→ EXERCISE GOAL
An exact copy is the goal: every line from the one containing "Task: Click the '1 minute ago' timestamp" to the end of the material below, pictures excluded.
START SOURCE DATA
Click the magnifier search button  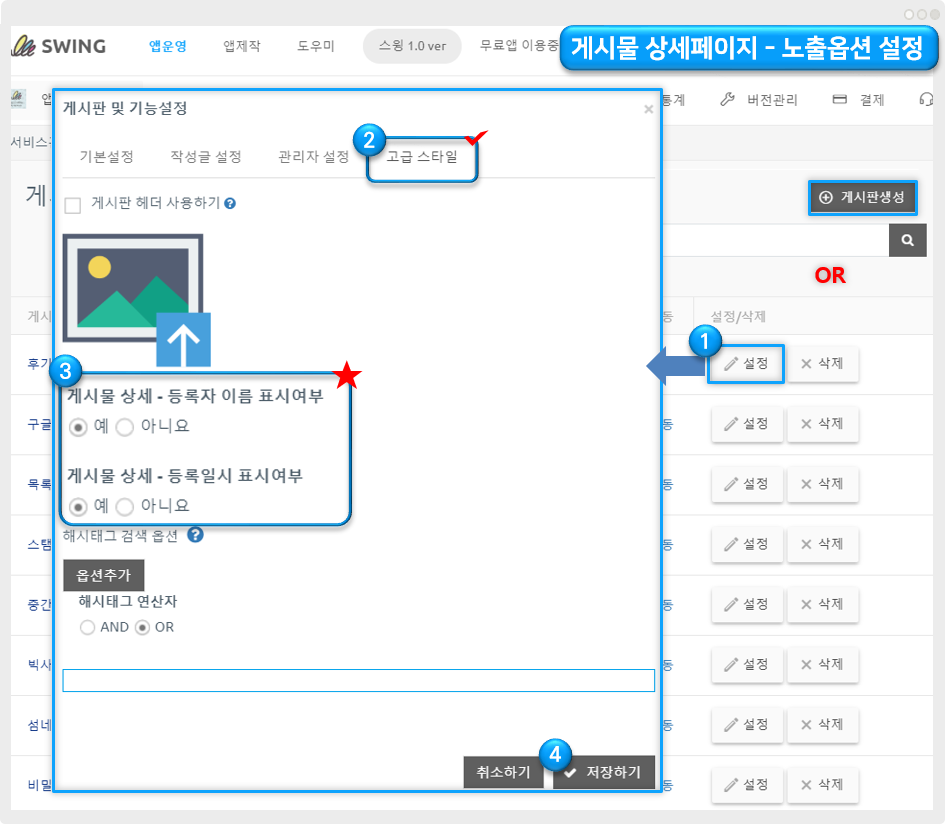(907, 240)
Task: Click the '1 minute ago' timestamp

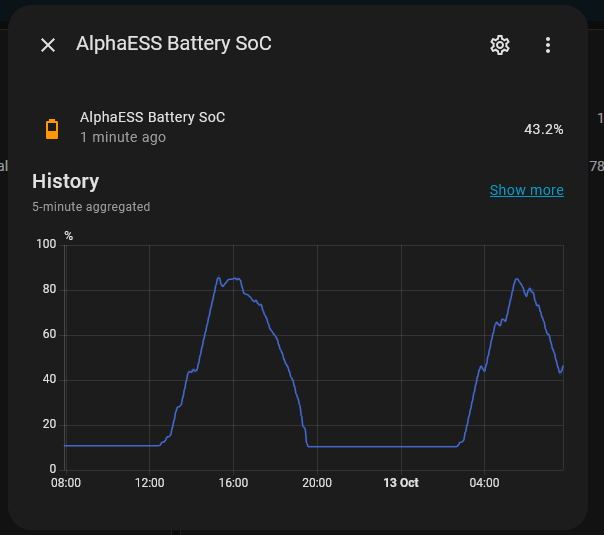Action: (123, 137)
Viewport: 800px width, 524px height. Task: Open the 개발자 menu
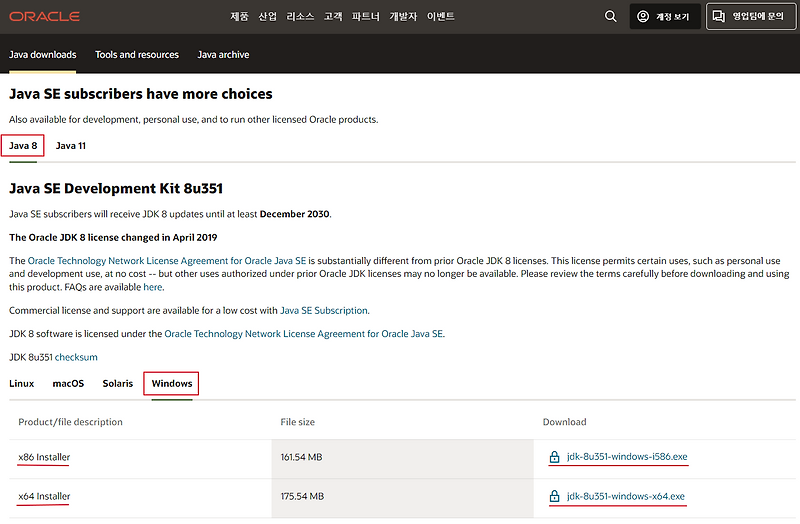pyautogui.click(x=403, y=17)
END SOURCE DATA
→ TASK ANSWER
Task: Click the '1 minute ago' timestamp

Action: (123, 137)
Viewport: 800px width, 524px height. Task: Open the 개발자 menu
pyautogui.click(x=403, y=17)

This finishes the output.